**QUOTED TEXT:**
══════

Stats from SMART disks.

  • smart.raw_read_error_rate

    Data related to the rate of hardware read errors that occurred when reading data from a disk surface. The raw value has different structure for different vendors and is often not meaningful as a decimal number. (vendor specific)

  • smart.throughput_performance

    Overall throughput performance of a hard disk drive

  • smart.spin_up_time

    Average time of spindle spin up (from zero RPM to fully operational [millisecs])

  • smart.start_stop_count

    A tally of spindle start/stop cycles

  • smart.reallocated_sector_ct

    Count of reallocated sectors

  • smart.seek_error_rate

    Rate of seek errors of the magnetic heads. (vendor specific)

  • smart.seek_time_performance

    Average performance of seek operations of the magnetic heads

  • smart.power_on_hours

    Count of hours in power-on state, shows total count of hours (or minutes, or seconds) in power-on state. (vendor specific)

  • smart.spin_retry_count

    Count of retry of spin start attempts

  • smart.recalibration_retries

    The count that recalibration was requested (under the condition that the first attempt was unsuccessful)

  • smart.power_cycle_count

    The count of full hard disk power on/off cycles

  • smart.soft_read_error_rate

    Uncorrected read errors reported to the operating system

  • smart.program_fail_count_chip

    Total number of Flash program operation failures since the drive was deployed

  • smart.erase_fail_count_chip

    "Pre-Fail" Attribute

  • smart.wear_leveling_count

    The maximum number of erase operations performed on a single flash memory block

  • smart.used_rsvd_blk_cnt_chip

    The number of a chip’s used reserved blocks

  • smart.used_rsvd_blk_cnt_tot

    "Pre-Fail" Attribute (at least HP devices)

══════

**RECORD EXTRACTS:**
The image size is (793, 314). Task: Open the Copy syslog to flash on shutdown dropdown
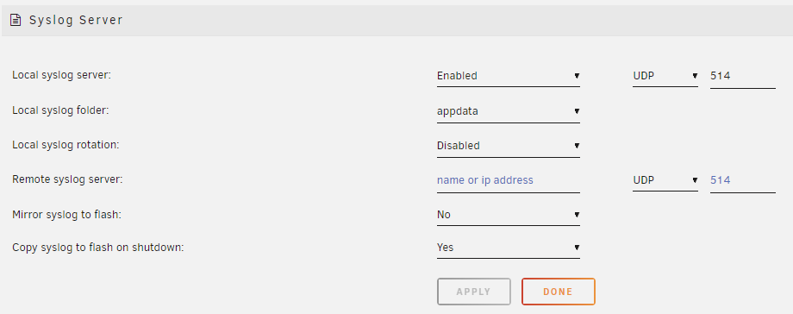(509, 248)
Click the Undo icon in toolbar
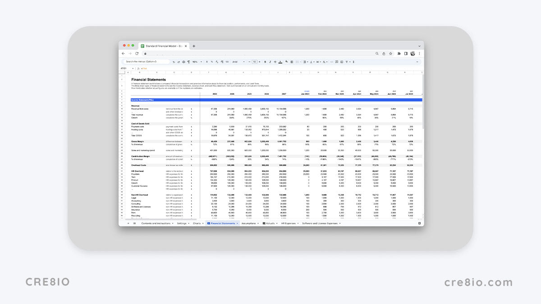 coord(174,62)
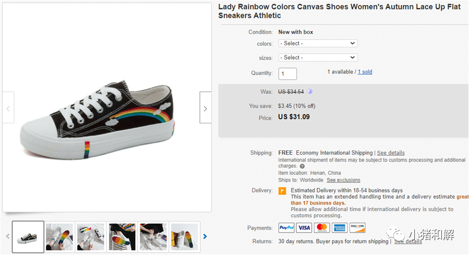The image size is (469, 255).
Task: Click the Mastercard payment logo
Action: pyautogui.click(x=322, y=228)
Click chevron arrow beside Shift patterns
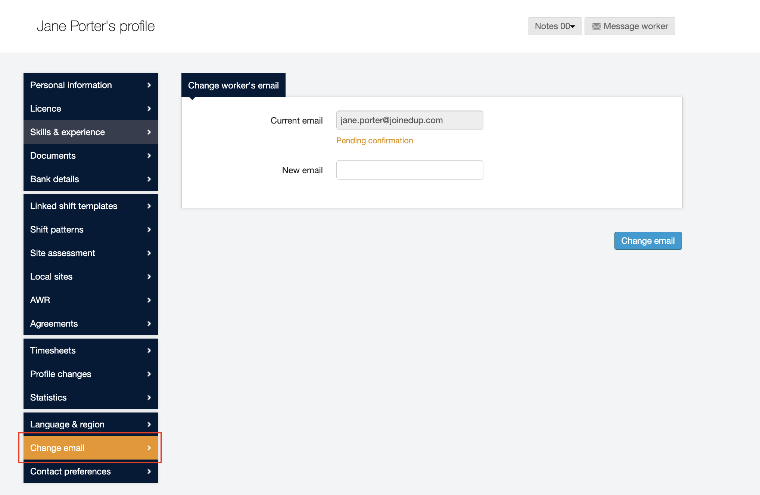This screenshot has height=495, width=760. tap(149, 230)
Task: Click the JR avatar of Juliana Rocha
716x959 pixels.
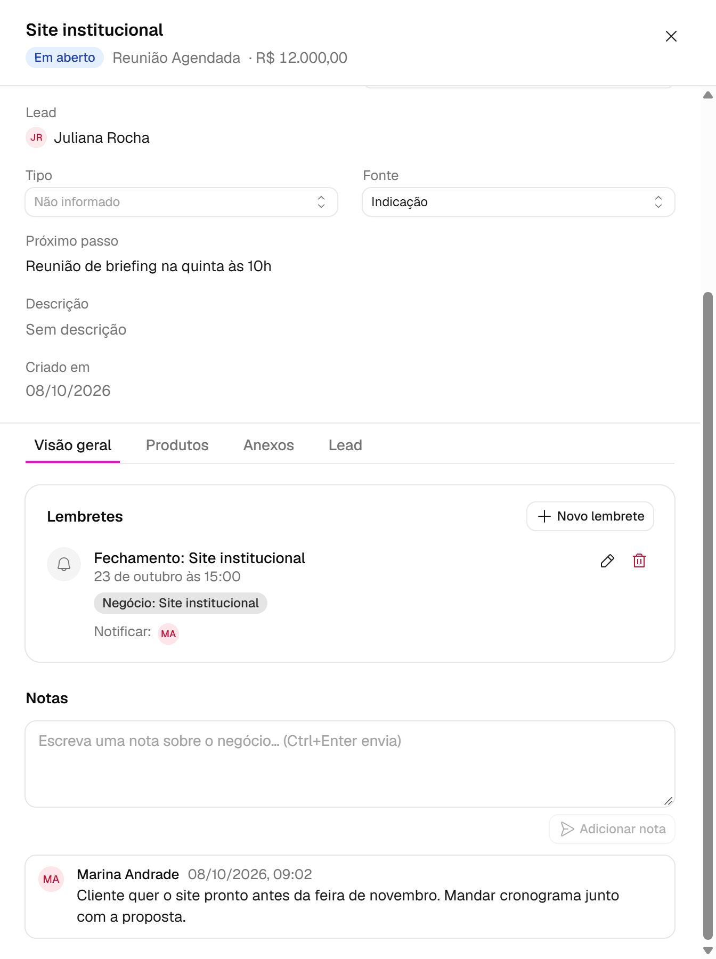Action: 36,137
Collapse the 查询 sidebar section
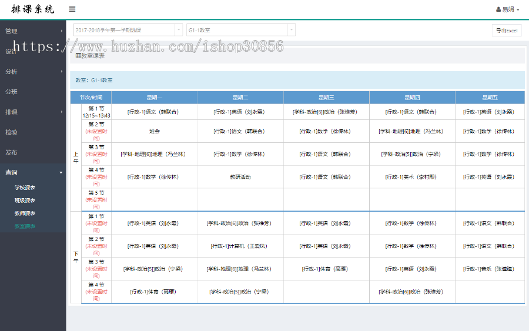Screen dimensions: 529x331 pos(33,172)
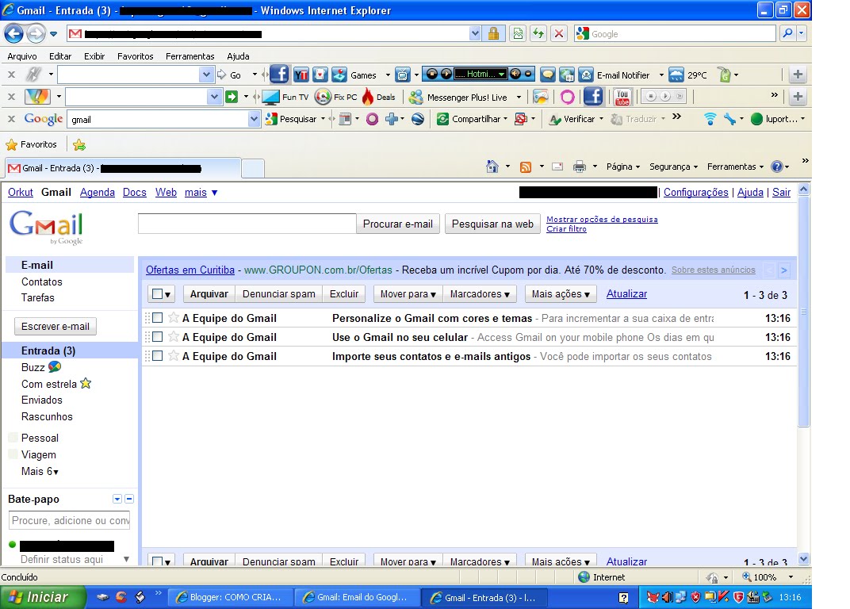
Task: Type a query in the Gmail search field
Action: [x=246, y=223]
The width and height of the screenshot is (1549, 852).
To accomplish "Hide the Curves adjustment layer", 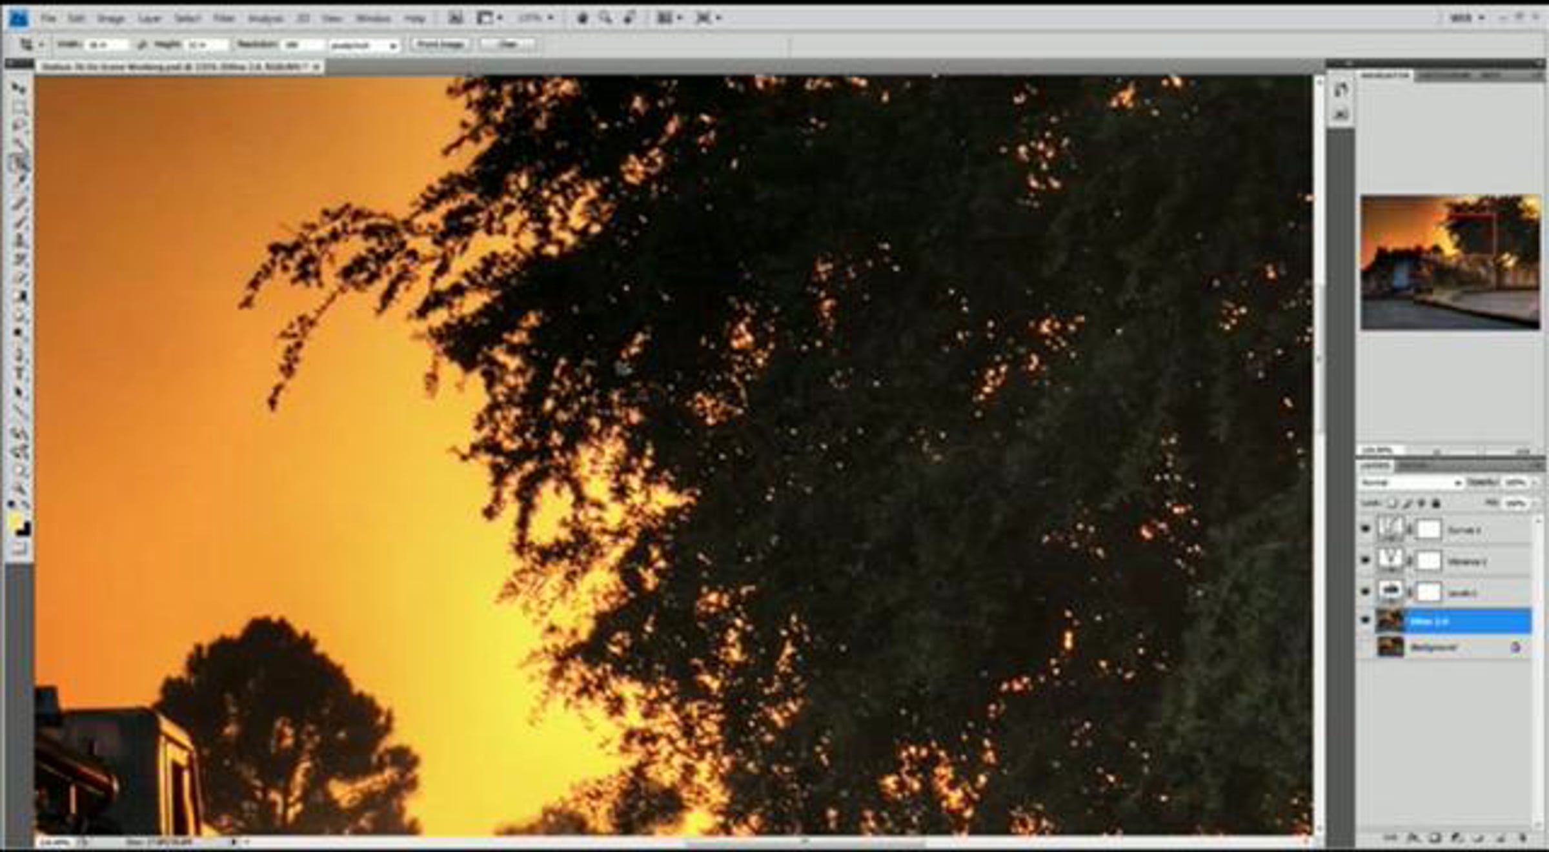I will (1365, 529).
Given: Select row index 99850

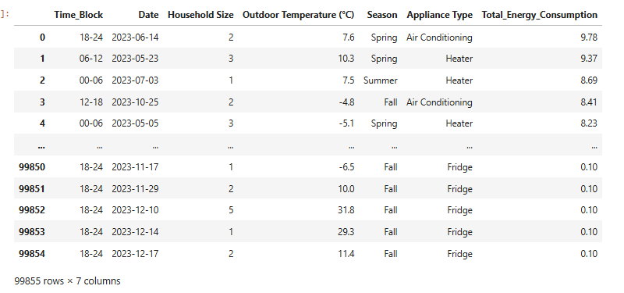Looking at the screenshot, I should [x=32, y=167].
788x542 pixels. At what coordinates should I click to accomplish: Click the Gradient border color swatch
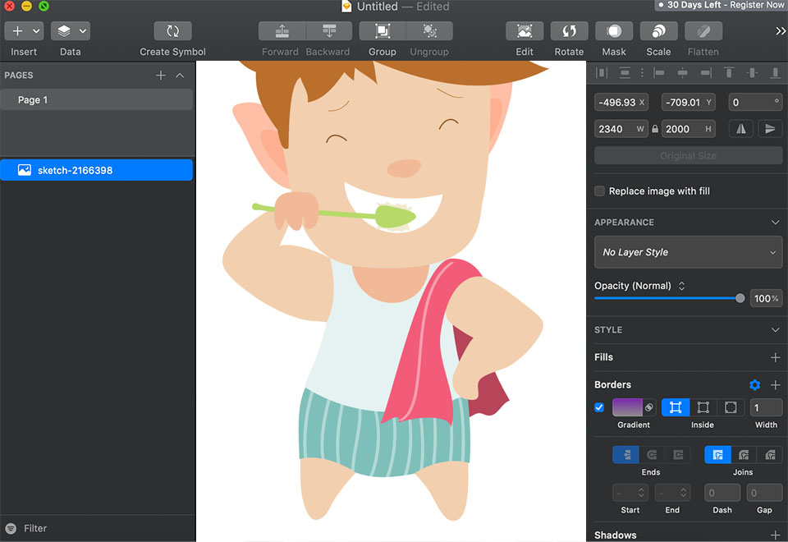627,407
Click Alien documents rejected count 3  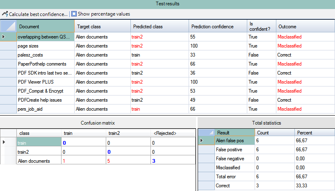pos(153,161)
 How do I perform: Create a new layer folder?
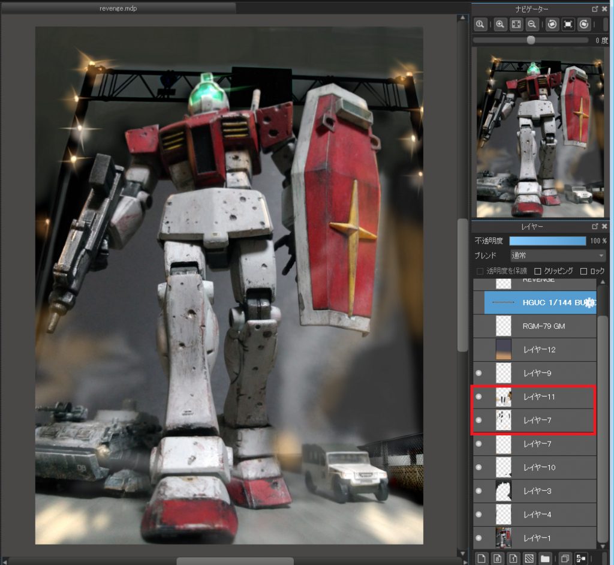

══════

**SHORT TASK A:** In the SMART disk stats list, copy the part from "Rate of seek" to "state. (vendor specific)" word for word.
**SHORT TASK B:** List every stat name in the SMART disk stats list whose description is marked "(vendor specific)".

**EXERCISE RESULT A:**
Rate of seek errors of the magnetic heads. (vendor specific)

  • smart.seek_time_performance

    Average performance of seek operations of the magnetic heads

  • smart.power_on_hours

    Count of hours in power-on state, shows total count of hours (or minutes, or seconds) in power-on state. (vendor specific)

**EXERCISE RESULT B:**
smart.raw_read_error_rate
smart.seek_error_rate
smart.power_on_hours